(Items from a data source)
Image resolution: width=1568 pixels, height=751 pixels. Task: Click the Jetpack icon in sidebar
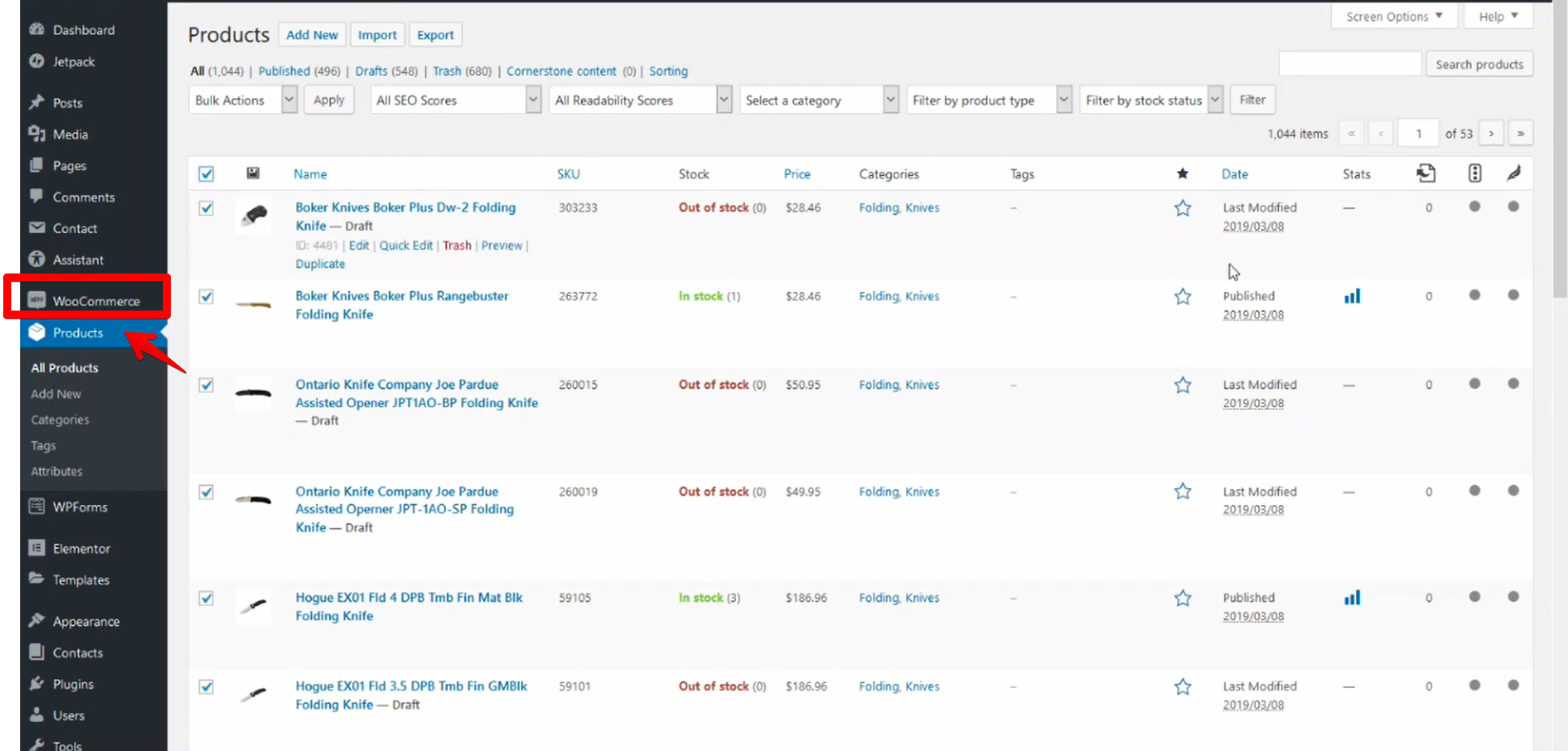(37, 61)
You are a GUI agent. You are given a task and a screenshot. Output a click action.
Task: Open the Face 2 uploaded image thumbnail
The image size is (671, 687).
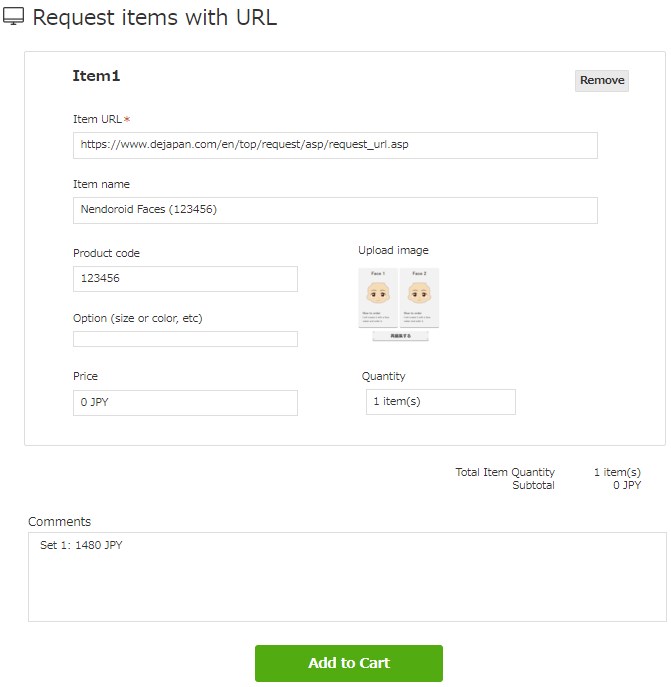click(419, 298)
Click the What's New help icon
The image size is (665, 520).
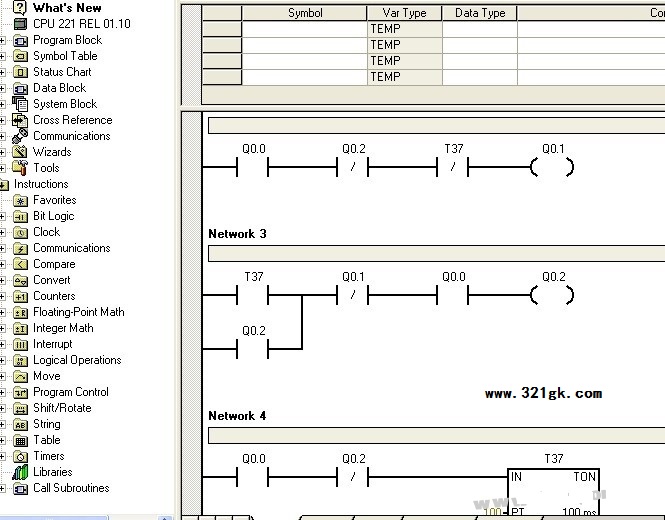pyautogui.click(x=20, y=7)
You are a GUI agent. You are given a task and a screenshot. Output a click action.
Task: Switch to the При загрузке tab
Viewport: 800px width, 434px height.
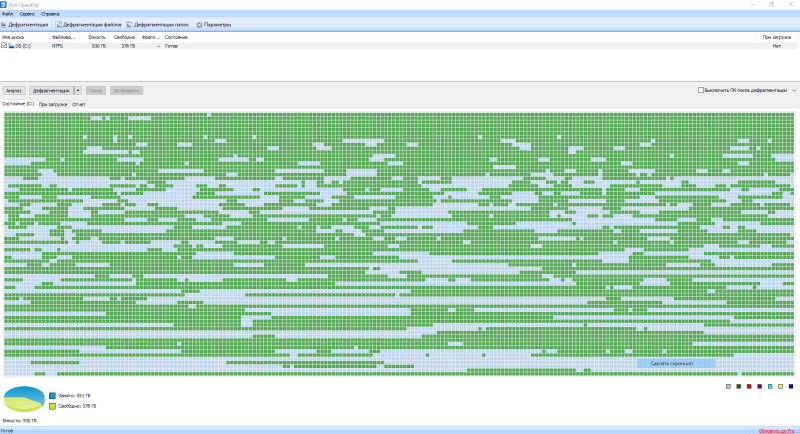pos(53,104)
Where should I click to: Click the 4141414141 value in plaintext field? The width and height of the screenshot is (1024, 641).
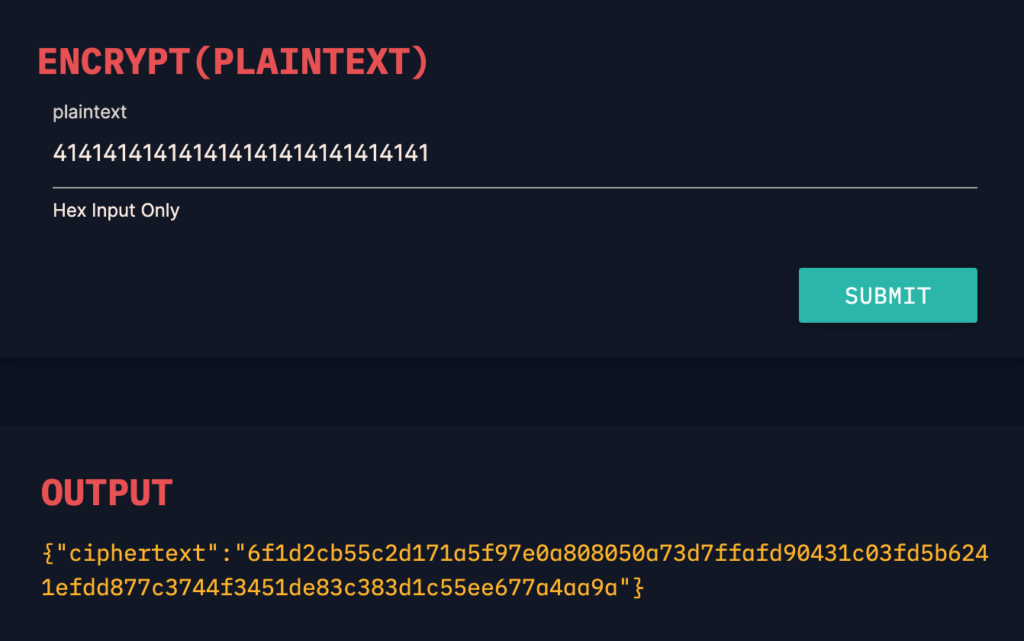pos(240,153)
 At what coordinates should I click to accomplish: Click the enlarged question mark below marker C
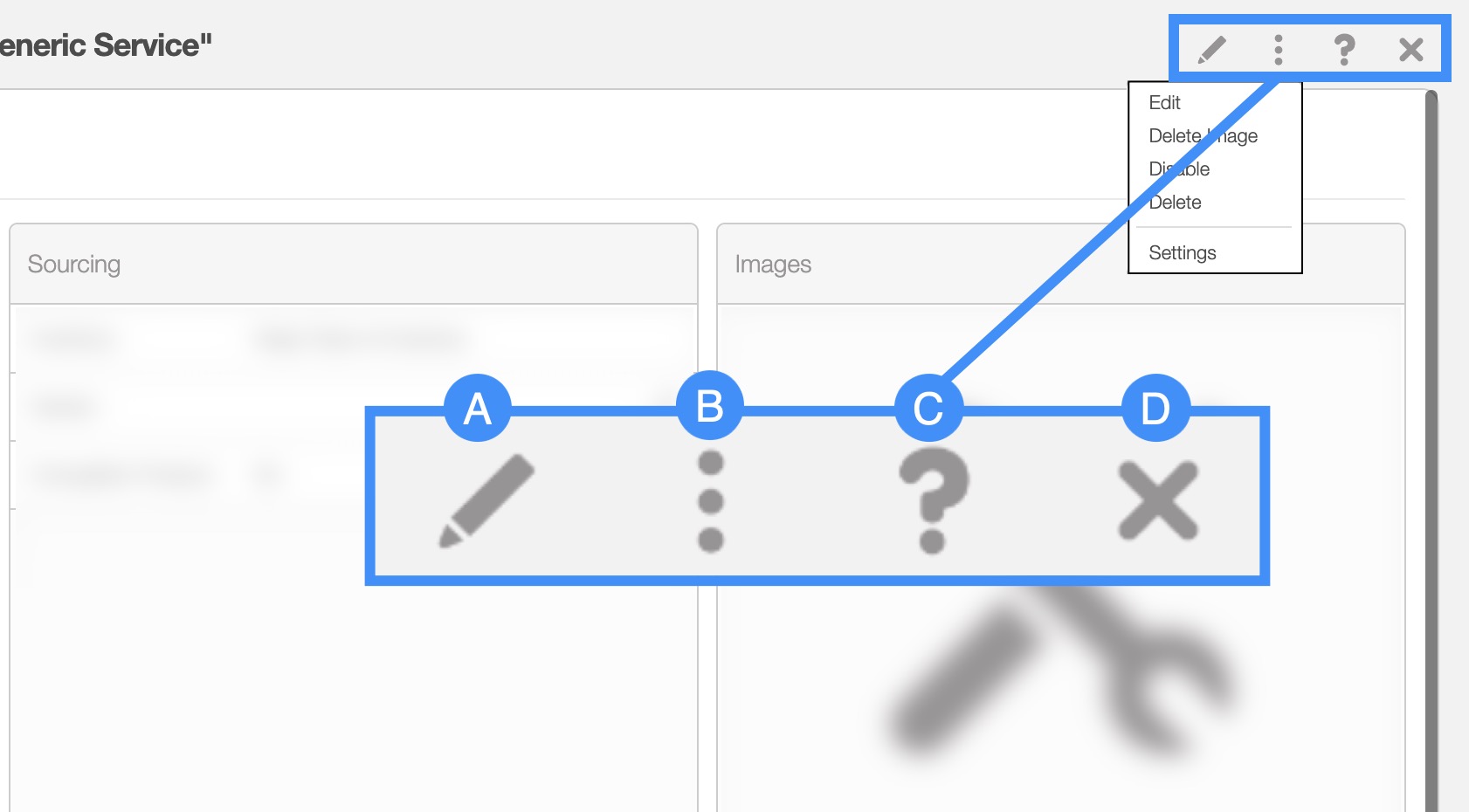tap(933, 501)
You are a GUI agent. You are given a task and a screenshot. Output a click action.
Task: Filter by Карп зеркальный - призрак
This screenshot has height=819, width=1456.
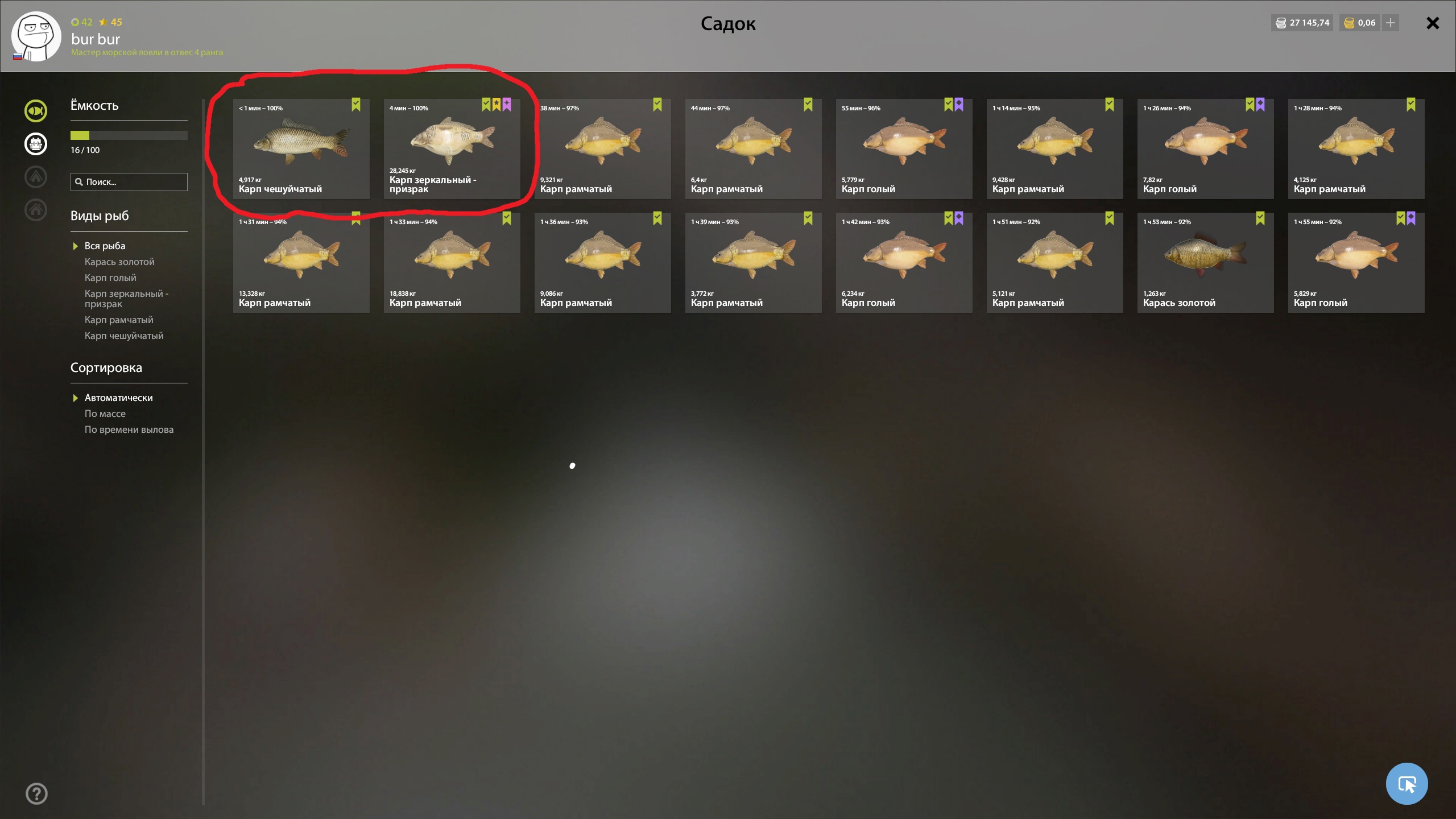coord(127,299)
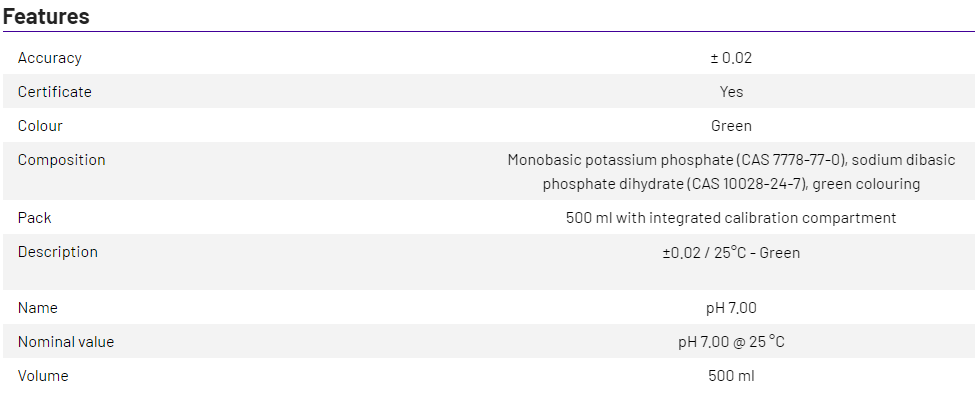This screenshot has width=979, height=400.
Task: Select the Pack row label
Action: 34,218
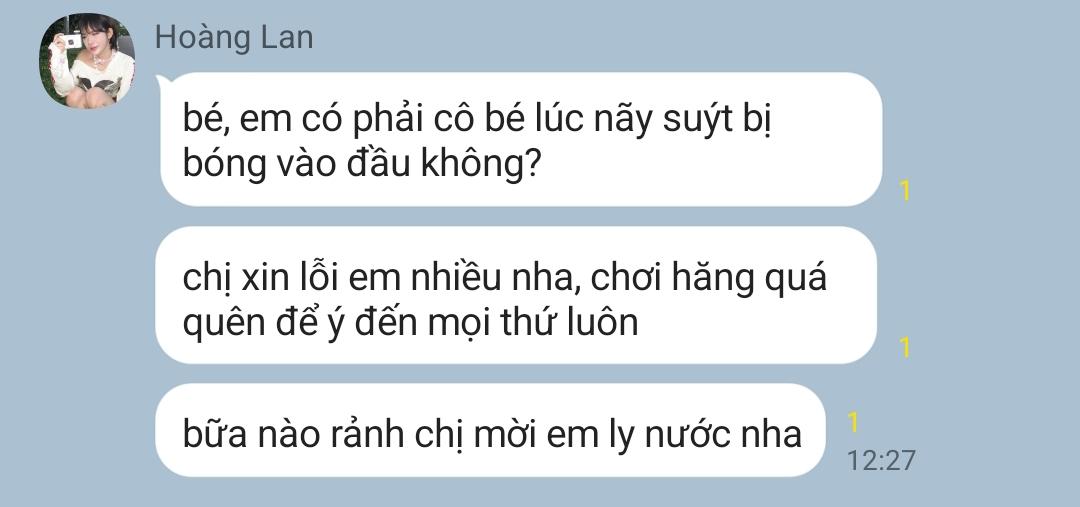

• **AIM OF THE EXERCISE**:
Please extract exactly the lines of the data, from the first through the line containing "Task: Switch to the При загрузке tab", and add no pictures to the copy.

• **OUTPUT FOR THIS TASK**:
Image resolution: width=1568 pixels, height=751 pixels. Task: Click the Jetpack icon in sidebar
(37, 61)
You are a GUI agent. You are given a task and a screenshot. Output a click action.
Task: Open the Face 2 uploaded image thumbnail
The image size is (671, 687).
click(419, 298)
Click the What's New help icon
The image size is (665, 520).
pyautogui.click(x=20, y=7)
You are a GUI agent. You are given a task and a screenshot. Output a click action.
Task: Switch to the При загрузке tab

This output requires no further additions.